*CONSIGNES*.
a. Recopiez fidèlement le passage de l'extrait sur le drame de Penmarc'h qui commence par « Deux de ses » et se poursuit jusqu'à « pour provoquer l'asphyxie. ».
b. Résumez en quelques lignes le paragraphe de l'extrait sur le drame de Penmarc'h qui débute par « Ils se sont rendus à Penmarc'h », en conservant ses faits principaux.
c. Rédigez la suite de l'extrait sur le drame de Penmarc'h en partant de sa dernière phrase.

Deux de ses amis ayant conçu des inquiétudes, s'en vinrent cet après-midi à Pont-1'Abbé. accompagnées du juge de paix de cette localité, ainsi que du chef de la brigade de police.

Ils se sont rendus à Penmarc'h, a 16 h. 30 et ont forcé la chambre du commandant Bénard-le-Pontois; ils se trouvèrent en présence de trois cadavres, celui du commandant lui-même, de sa fillette, âgée de 8 à 9 ans et d'un garçonnet de 12 à 13 ans. Un réchaud à charbon avait été utilisé pour provoquer l'asphyxie.

Dès que la nouvelle de la mort tragique du commandant Bénard-Le Pontois et de ses deux enfants a été connue ce soir, elle a causé dans toute la région la plus intense émotion C'est que le commandant Benard-Le Pontois était un personnage très entreprenant et très connu, et certes, personne ne s'attendait a un tel drame. A Penmarc'h surtout, tout le monde a été stupéfié.

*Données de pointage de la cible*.
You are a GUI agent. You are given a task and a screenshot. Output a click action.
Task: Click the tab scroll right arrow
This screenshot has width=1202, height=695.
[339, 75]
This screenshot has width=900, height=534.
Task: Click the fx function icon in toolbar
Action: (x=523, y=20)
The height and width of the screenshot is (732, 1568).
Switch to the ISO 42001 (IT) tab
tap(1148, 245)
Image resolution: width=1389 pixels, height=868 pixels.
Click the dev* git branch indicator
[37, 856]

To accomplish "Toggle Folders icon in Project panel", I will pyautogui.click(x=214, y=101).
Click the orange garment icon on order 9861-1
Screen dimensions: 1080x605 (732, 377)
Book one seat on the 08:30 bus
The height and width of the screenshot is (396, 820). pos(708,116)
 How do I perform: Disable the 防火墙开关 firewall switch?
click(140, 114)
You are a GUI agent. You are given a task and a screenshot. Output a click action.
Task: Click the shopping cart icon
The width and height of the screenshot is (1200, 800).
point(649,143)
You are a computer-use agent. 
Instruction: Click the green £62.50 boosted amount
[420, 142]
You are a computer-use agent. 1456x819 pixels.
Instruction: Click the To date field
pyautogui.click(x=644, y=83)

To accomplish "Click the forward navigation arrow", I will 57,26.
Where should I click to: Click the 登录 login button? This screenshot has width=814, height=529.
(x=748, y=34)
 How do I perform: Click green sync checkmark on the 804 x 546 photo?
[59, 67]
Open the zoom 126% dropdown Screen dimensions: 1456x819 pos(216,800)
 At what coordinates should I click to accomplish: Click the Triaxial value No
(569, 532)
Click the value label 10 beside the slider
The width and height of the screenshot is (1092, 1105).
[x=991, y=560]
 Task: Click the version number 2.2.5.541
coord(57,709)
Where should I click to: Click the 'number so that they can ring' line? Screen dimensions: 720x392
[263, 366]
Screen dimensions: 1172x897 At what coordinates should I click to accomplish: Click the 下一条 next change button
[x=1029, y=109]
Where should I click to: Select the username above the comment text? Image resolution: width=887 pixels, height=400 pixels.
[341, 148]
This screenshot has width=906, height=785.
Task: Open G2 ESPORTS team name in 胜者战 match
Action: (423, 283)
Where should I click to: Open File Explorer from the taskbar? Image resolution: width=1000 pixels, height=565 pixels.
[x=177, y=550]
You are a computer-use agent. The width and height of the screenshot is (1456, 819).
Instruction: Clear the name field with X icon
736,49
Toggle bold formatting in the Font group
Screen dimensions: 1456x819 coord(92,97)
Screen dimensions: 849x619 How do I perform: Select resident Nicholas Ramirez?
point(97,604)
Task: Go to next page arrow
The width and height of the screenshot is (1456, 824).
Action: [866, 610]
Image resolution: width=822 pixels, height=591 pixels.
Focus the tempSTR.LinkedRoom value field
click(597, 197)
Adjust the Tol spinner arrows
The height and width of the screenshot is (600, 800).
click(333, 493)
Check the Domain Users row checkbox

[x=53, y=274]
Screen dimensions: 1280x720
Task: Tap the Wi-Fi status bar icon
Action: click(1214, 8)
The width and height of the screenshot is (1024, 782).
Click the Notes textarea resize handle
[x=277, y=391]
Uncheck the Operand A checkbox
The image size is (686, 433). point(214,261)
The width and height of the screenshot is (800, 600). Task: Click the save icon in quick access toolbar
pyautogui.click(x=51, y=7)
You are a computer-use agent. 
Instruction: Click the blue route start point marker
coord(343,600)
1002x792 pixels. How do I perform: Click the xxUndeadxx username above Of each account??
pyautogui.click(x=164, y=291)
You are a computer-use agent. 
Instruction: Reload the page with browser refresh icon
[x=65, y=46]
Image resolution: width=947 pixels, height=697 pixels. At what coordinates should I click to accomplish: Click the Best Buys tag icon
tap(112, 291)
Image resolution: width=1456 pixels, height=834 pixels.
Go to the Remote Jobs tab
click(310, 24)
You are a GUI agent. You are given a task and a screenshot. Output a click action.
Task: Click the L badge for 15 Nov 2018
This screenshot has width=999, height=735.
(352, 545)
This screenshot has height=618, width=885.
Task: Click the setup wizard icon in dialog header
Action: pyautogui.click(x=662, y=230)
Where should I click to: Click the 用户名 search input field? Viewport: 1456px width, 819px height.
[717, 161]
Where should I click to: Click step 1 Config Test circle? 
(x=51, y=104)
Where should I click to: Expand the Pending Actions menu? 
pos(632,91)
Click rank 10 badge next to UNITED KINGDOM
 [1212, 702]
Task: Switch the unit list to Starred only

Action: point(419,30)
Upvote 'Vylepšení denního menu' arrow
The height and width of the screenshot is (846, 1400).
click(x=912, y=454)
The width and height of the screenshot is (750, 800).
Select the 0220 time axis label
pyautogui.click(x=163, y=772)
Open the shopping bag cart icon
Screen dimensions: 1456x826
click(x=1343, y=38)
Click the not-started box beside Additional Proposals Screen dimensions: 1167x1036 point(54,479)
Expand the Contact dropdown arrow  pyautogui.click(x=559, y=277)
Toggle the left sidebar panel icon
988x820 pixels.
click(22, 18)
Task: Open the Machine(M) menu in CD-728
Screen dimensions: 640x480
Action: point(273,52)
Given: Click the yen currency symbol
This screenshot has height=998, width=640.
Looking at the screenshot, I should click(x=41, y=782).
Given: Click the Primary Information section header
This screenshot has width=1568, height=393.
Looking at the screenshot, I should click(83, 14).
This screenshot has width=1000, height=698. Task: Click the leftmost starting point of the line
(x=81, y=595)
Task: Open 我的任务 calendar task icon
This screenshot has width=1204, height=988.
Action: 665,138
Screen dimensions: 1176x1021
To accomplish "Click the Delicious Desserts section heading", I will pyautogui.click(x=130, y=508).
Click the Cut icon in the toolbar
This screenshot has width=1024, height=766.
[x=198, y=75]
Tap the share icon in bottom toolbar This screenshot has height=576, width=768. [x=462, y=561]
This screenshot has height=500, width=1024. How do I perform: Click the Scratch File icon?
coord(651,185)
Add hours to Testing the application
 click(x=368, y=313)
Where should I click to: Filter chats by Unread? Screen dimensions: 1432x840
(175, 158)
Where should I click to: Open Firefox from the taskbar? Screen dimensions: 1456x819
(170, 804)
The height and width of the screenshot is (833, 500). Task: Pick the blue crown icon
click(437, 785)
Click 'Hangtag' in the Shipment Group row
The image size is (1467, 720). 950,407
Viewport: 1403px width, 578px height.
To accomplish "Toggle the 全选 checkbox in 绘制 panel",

*RÉPONSES PAR CONSIGNE*.
a.
Deux de ses amis ayant conçu des inquiétudes, s'en vinrent cet après-midi à Pont-1'Abbé. accompagnées du juge de paix de cette localité, ainsi que du chef de la brigade de police.

Ils se sont rendus à Penmarc'h, a 16 h. 30 et ont forcé la chambre du commandant Bénard-le-Pontois; ils se trouvèrent en présence de trois cadavres, celui du commandant lui-même, de sa fillette, âgée de 8 à 9 ans et d'un garçonnet de 12 à 13 ans. Un réchaud à charbon avait été utilisé pour provoquer l'asphyxie.

b. À 16 h 30, le groupe s'est rendu à Penmarc'h et a forcé la chambre du commandant Bénard-le-Pontois. Il y a trouvé trois cadavres : celui du commandant, celui de sa fillette de 8 à 9 ans et celui d'un garçonnet de 12 à 13 ans. Un réchaud à charbon avait servi à provoquer l'asphyxie.

c.
Portant haut, le verbe altier, le commandant Bénard-Le Pontois était l'un de ces personnages que l'on n'aime peut-être pas outre mesure, mais qu'on craint et au fond qu'on admire. Son Institut Préhistorique, il l'avait fondé alors qu'il ne possédait peut-être pas des notions scientifiques appropriées mais il avait su assimiler toutes les données de la science avec une facilité qui tenait du prodige. Il était séparé de sa femme, et depuis quelque temps il donnait l'impression d'un homme désaxé, en butte, au surplus, des embarras d'argent. Voici des détails complémentaires sur sa fin tragique
Le commandant Bénard habitait, avec ses deux enfants, Jacques, âgé de 13 ans, et Renée, 12 ans1, une coquette maison située auprès du Musée Préhistorique à Penmarc'h.


Dimanche soir, vers 9 heures, il s'est rendu avec ses enfants chez son concierge, M. Corrot, auquel il remit trente lettres recommandées, avec mission de rapporter les reçus. L' une était adressée au Procureur de la République, à Quimper, les autres à ses amis de Paris et de province. Il y faisait connaître son intention de se suicider. Lorsque Corrot revint de la Poste, il trouva la maison bouclée, mais ne son inquiéta pas outre mesure croyant son patron parti.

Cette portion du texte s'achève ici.